说到民营经济保护的问题,2025年5月20日,《民营经济促进法》的出台,第一次以立法的形式确立了保障民营经济合法权利的核心原则。其中,面临的最大挑战就是趋利性执法。在刑民交叉以及刑行交叉案件中,民事纠纷、行政违法面临着被进一步的升格,以刑事犯罪的打击手段予以规制的风险;除此之外,扩大打击范围的问题在很多案件里都会出现,例如内幕交易罪中通过认定共同犯罪来扩大打击范围,重大责任事故罪中以实控人的认定来扩大打击范围等等;其次,环境、毒品案件以及很多涉企案件中涉及强制措施的独立性,对人的强制措施,以及对物的“查、冻、扣”的问题。相信大家对其的危害性都深有体会。
对于一名律师而言,如何面对趋利性执法的挑战,可以从哪些角度出发,怎么样去维护企业家以及涉案企业的合法权益?个人认为,应当从实体和程序两个层面来看。实体层面,我们要界分罪与非罪的问题,对于民事纠纷,不能升格为刑事案件;其次,我们要激活的是《刑法》第13条关于“但书”的内容,进一步研究掌握此罪与彼罪的认定;除此之外,要有关于罪量的概念,涉及罚没基数的问题,都是我们要在实体层面去审核的。
程序层面,不难看出,程序的较量的本质旨在通过程序的公正来倒逼实体的公正。
首先,关于趋利性执法的源头,即案件管辖的问题,抢先立案,如何进行救济,需要我们去进一步研究,也要依靠相关制度的不断完善;其次,公安阶段“查、冻、扣”以及采取的强制措施,尤其是指定居住中存在的问题,前面各位老师都讲到了,不再赘述;除此之外,在“以押促赔”的状态下,如何进行维权?这些都是在侦查阶段我们要关注的重点问题。
审查起诉阶段,是衔接侦查与审判的过渡性环节,其核心功能在于“过滤不合法、不必要的追诉”,在这一阶段,律师能做的是什么?即让检察机关以及检察官,全面看到案件存在的问题,包括定性问题、证据问题等,最关键的是我们要善于依法向检察院提出不起诉的申请。

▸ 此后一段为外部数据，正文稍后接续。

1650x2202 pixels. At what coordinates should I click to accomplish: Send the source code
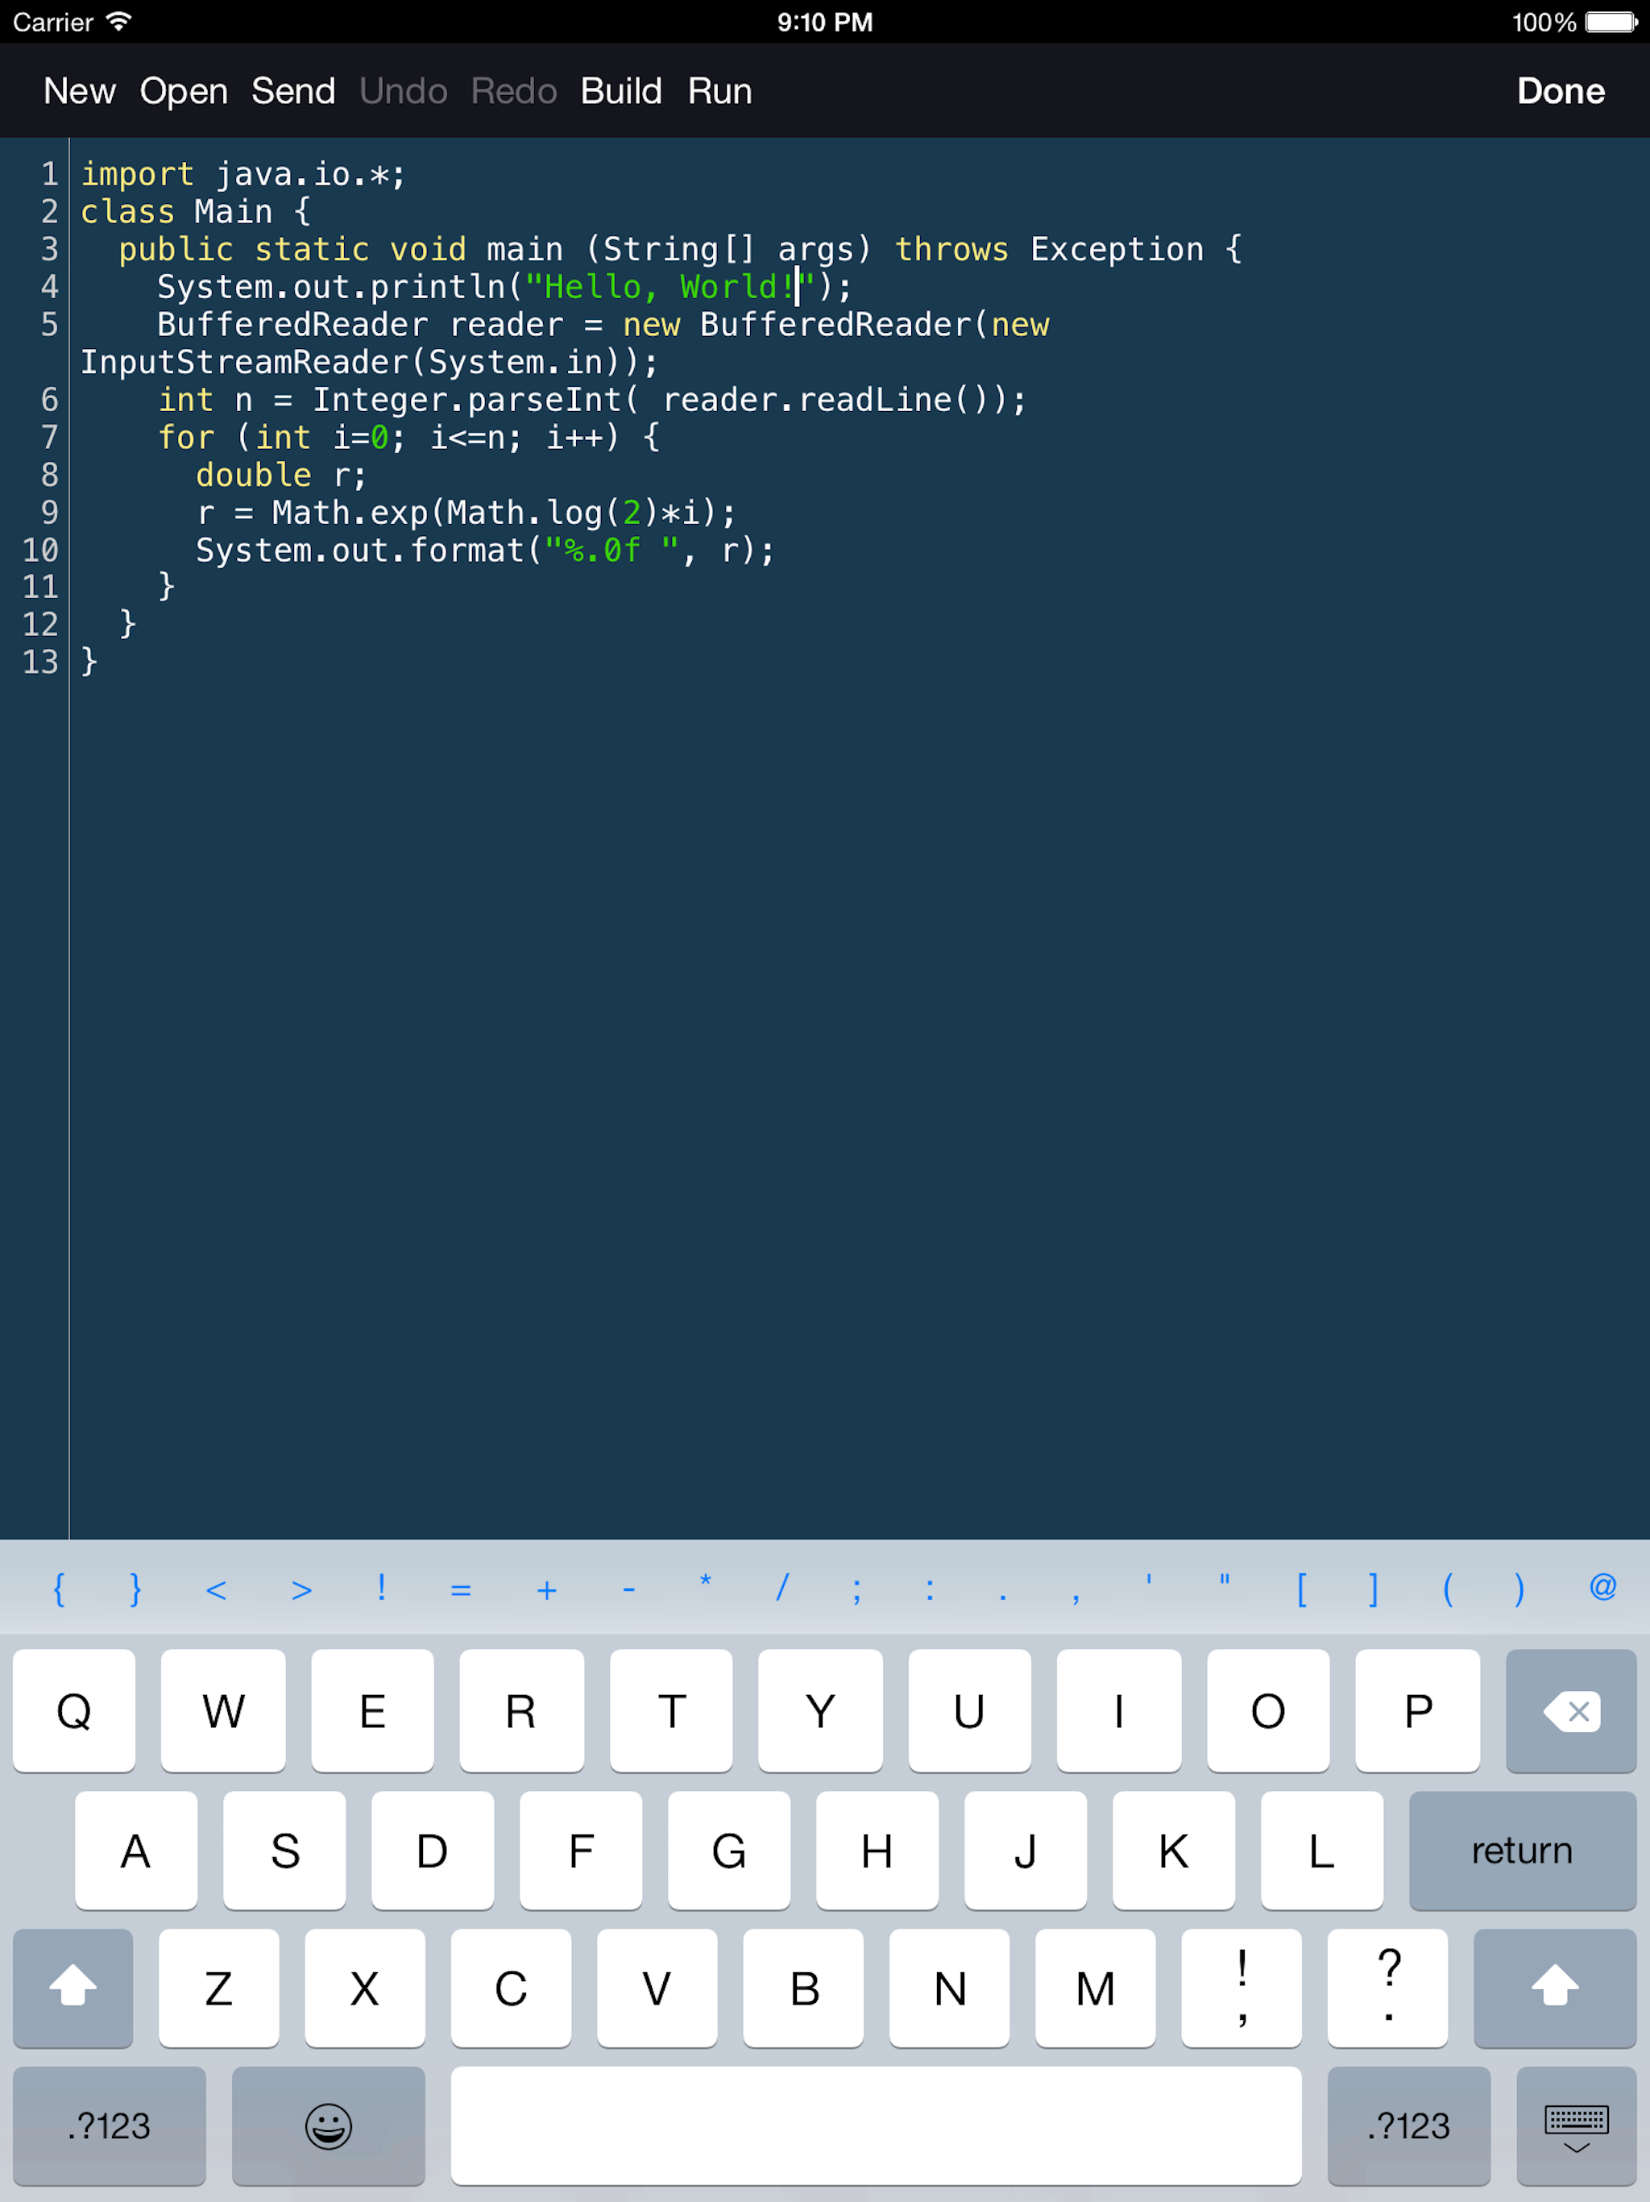tap(293, 92)
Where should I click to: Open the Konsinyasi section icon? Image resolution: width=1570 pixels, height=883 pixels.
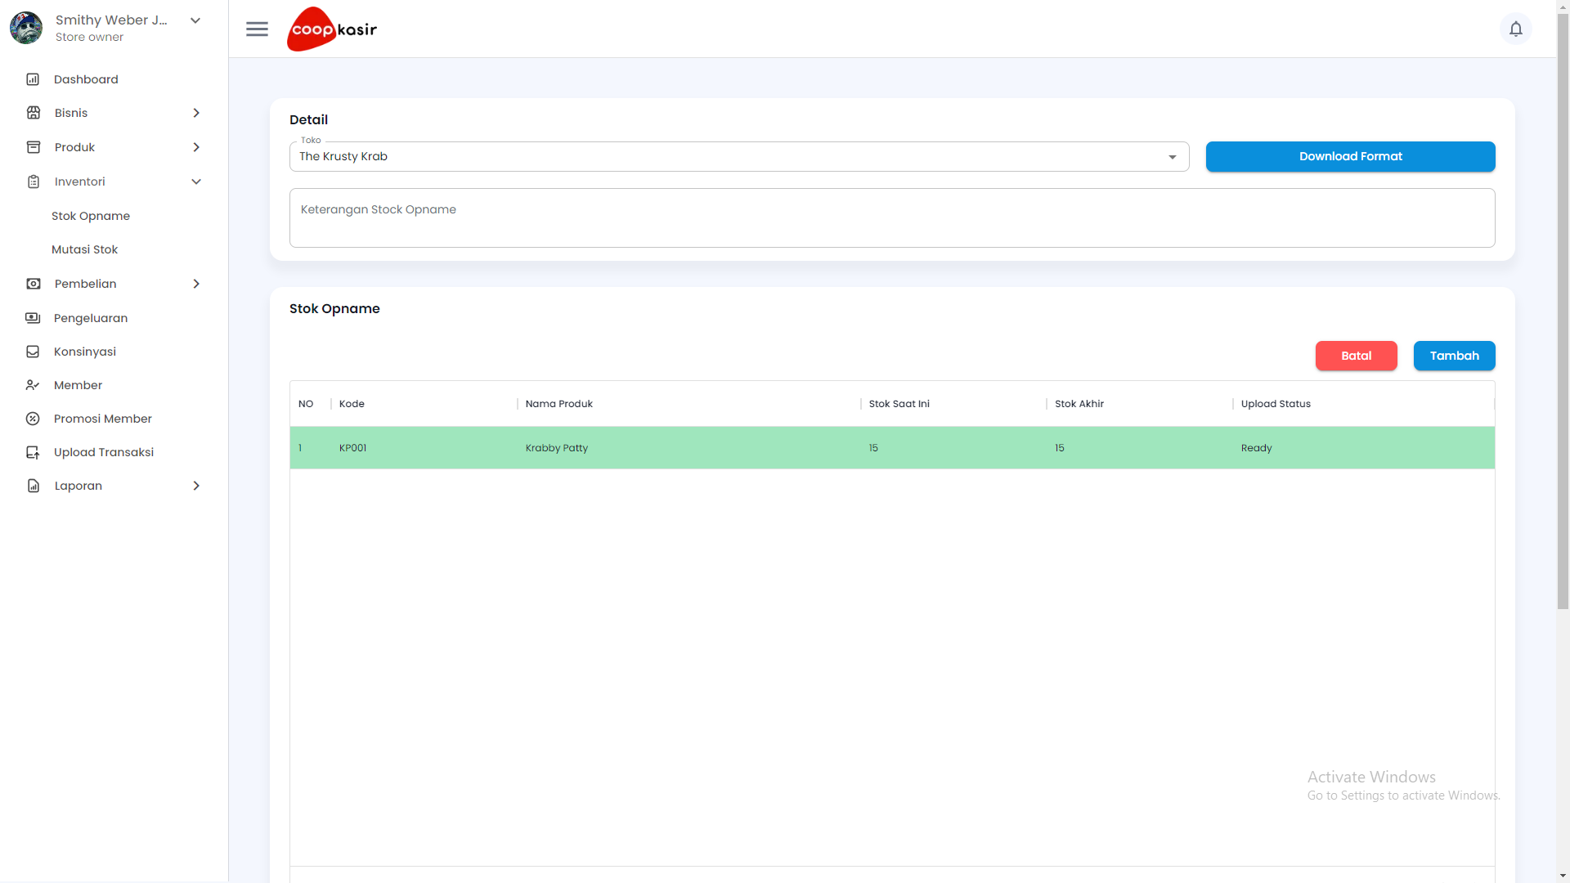click(x=33, y=352)
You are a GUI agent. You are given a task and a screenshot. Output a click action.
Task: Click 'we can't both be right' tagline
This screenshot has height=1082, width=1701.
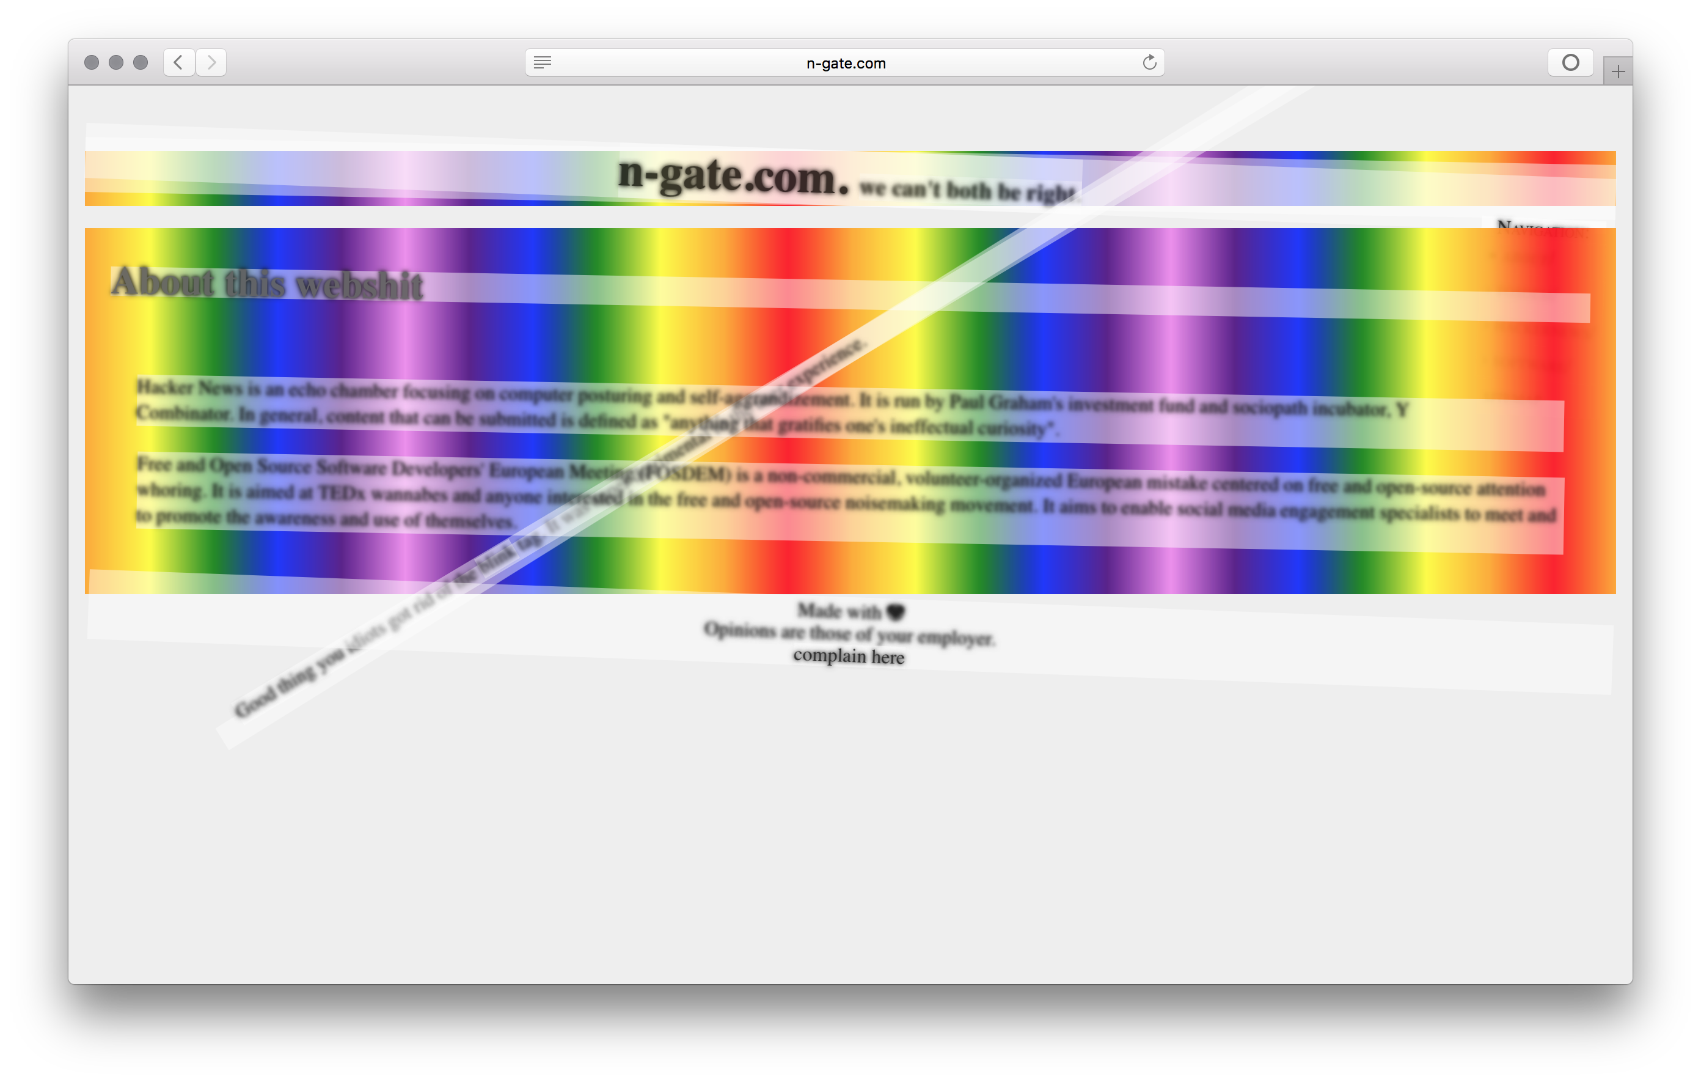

在法院审理阶段,非法证据排除始终是一个焦点;此外,关于涉案财产问题,公安以资金穿透的理论,来超范围、超标的、超数额、超期限地“查、冻、扣”,律师对于“查、冻、扣”的资产与犯罪嫌疑人的关联性则要进行仔细分析。
刑事判决的执行阶段,判决执行阶段存在通过裁定追加案外第三人的问题,即使第三人与刑事犯罪没有关联,但依旧会被追加、被执行,所以,如何启动保护第三人的程序,在刑事案件里是尤为重要的。
民营经济的保护,是一项系统治理工程,需要全社会的共治。希望我们法律职业共同体,能够持续不断地为我国民营经济高质量发展注入坚实的保障,谢谢!
此次京都律所三位代表齐聚武汉,既是对行业同仁的真挚祝福,更是对中国律师新征程的积极践行。作为同年“三十而立”的资深律所,京都律所将继续以专业为基、以使命为魂,深耕法律实务、推动行业进步,与全国同行一道,在推进全面依法治国的道路上勇担重任、砥砺前行。